◆ Source document
.....

This orchestral piece is the second of three that make up Ives’s Second Orchestral Set. Ives wrote four symphonies; if his orchestral sets are thought of as (very) informal examples of the same genre, this movement would count as the scherzo. For all its obscurity, the title has a true Ivesian ring: The grandeur of nature joins a human festival, apparently some sort of revival meeting.
The piece begins with several false starts, as though any effort to formulate a melody is bound to be defeated by other sounds, rhythms, and bits of tunes coming from this way and that. A dance fragment, first in the strings, then in the woodwinds, is interrupted by snatches of brass band music and piano ragtime. The hubbub gets more and more dissonant and atonal.
Gradually this array of “sound bites” builds up to a passage of forceful irregular rhythms. We catch a fragment of a cakewalk, a ragtime dance of the 1890s. At the climax, the confused juxtaposition of various ideas gives way for just a moment to homophony; the irregular pounding rhythms here remind us of Stravinsky’s The Rite of Spring — a work written four years after Ives wrote this one. There is a slowdown and a quiet pause.

.....

◆ Available data

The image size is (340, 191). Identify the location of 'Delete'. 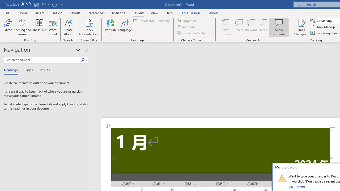
(239, 27).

.....

◆ Objectives
**a)** In the passage on the Ives orchestral piece, which movement of a symphony would this piece correspond to?
**b)** Reproduce everything in the passage on the Ives piece from "Gradually this array" down to "a quiet pause.".

◆ Task-by-task results
**a)** The scherzo.

**b)**
Gradually this array of “sound bites” builds up to a passage of forceful irregular rhythms. We catch a fragment of a cakewalk, a ragtime dance of the 1890s. At the climax, the confused juxtaposition of various ideas gives way for just a moment to homophony; the irregular pounding rhythms here remind us of Stravinsky’s The Rite of Spring — a work written four years after Ives wrote this one. There is a slowdown and a quiet pause.